Restoration work on the bodies of those who died when the eruption of Mount Vesuvius engulfed Pompeii in Italy in AD79 have brought out some shocking finds like this scene.
One of the most catastrophic and damaging volcanic eruptions the world has ever seen, it claimed the towns of Pompeii and Herculaneum and killed unknown thousands of Romans.
The pieces are soon to be shown at a Pompeii and Europe Exhibition at the National Archaeological Museum in Naples, Italy.
Molten rock rained down on the surrounding landscape at a rate of 1.5 million tons per second in an eruption thought to have released 100,000 times the thermal energy of the Hiroshima bombing.
In recent years, archaeologists used hollows in the volcanic ash where victims' bodies fell and decayed. They have filled these cavities with plaster to see the outline of their final resting places.
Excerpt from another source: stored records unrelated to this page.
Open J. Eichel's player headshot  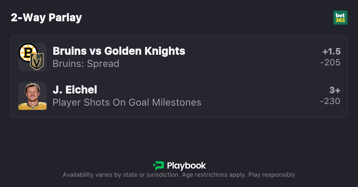32,96
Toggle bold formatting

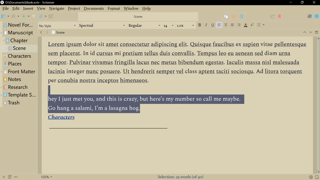pyautogui.click(x=200, y=25)
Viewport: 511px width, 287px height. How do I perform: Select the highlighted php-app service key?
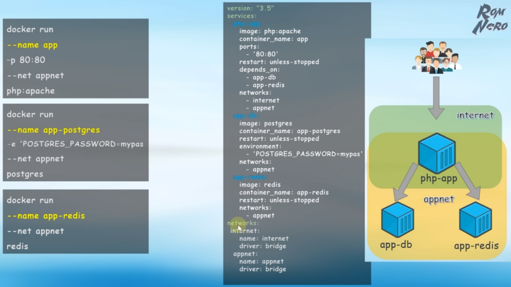point(247,24)
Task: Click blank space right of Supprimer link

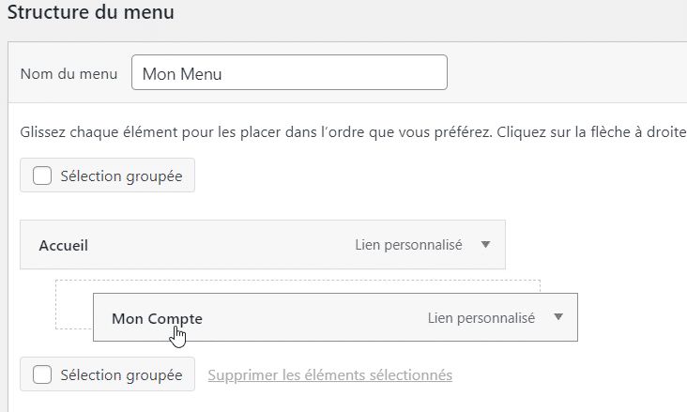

There has been much excavation work of the area, with more than 1,000 casts of bodies being made in Pompeii alone.
In 2010, studies showed that a surge reached temperatures of 300°C in Pompeii.
Volcanologist Giuseppe Mastrolorenzo, who led the study said: "(It was) enough to kill hundreds of people in a fraction of a second".
In reference as to why the bodies were frozen in suspended action, Giuseppe explained: "The contorted postures are not the effects of a long agony, but of the cadaveric spasm, a consequence of heat shock on corpses."
The eruption was foreshadowed at the time by smaller earthquakes in the preceding days, but nothing was done by authorities.
A Roman poet Pliny the Younger, who was 17 at the time, recorded much of what happened during the eruption, but it is thought that a horrific cloud of ash, volcanic gas and stones spewed from the volcano to a height of around 21 miles.
He described the sight: "I cannot give you a more exact description of its appearance than by comparing to a pine tree; for it shot up to a great height in the form of a tall trunk, which spread out at the top as though into branches...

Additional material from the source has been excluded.